>>>>>

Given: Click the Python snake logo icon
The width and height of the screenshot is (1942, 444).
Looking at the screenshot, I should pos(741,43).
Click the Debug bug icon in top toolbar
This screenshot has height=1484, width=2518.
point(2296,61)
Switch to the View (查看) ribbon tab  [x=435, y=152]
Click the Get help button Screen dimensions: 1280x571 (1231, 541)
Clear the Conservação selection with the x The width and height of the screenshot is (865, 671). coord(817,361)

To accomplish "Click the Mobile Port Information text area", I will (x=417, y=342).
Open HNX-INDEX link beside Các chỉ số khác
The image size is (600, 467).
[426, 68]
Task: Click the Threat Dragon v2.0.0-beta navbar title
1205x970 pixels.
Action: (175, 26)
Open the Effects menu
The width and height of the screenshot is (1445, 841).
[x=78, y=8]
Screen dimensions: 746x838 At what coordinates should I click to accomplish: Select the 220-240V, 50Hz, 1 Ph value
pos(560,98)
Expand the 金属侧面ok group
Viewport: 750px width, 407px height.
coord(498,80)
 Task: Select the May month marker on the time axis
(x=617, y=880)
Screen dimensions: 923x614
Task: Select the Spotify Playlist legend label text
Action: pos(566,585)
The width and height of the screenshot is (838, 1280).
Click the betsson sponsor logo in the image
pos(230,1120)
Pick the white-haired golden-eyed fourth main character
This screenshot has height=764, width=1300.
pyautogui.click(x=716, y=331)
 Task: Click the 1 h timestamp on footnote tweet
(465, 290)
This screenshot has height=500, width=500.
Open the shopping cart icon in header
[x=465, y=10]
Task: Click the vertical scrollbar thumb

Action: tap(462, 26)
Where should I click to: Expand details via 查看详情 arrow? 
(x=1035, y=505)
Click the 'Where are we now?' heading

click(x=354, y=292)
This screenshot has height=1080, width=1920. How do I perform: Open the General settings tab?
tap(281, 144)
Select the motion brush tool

<<<<<

* _WRITTEN INSTRUCTION_
Quote the lines from the one containing "Task: Click the Threat" through the one containing "Action: tap(462, 26)", reproducing only those lines exactly.

* _CORRECT OUTPUT_
Task: Click the Threat Dragon v2.0.0-beta navbar title
1205x970 pixels.
Action: (175, 26)
Open the Effects menu
The width and height of the screenshot is (1445, 841).
[x=78, y=8]
Screen dimensions: 746x838 At what coordinates should I click to accomplish: Select the 220-240V, 50Hz, 1 Ph value
pos(560,98)
Expand the 金属侧面ok group
Viewport: 750px width, 407px height.
coord(498,80)
 Task: Select the May month marker on the time axis
(x=617, y=880)
Screen dimensions: 923x614
Task: Select the Spotify Playlist legend label text
Action: pos(566,585)
The width and height of the screenshot is (838, 1280).
Click the betsson sponsor logo in the image
pos(230,1120)
Pick the white-haired golden-eyed fourth main character
This screenshot has height=764, width=1300.
pyautogui.click(x=716, y=331)
 Task: Click the 1 h timestamp on footnote tweet
(465, 290)
This screenshot has height=500, width=500.
Open the shopping cart icon in header
[x=465, y=10]
Task: Click the vertical scrollbar thumb

Action: tap(462, 26)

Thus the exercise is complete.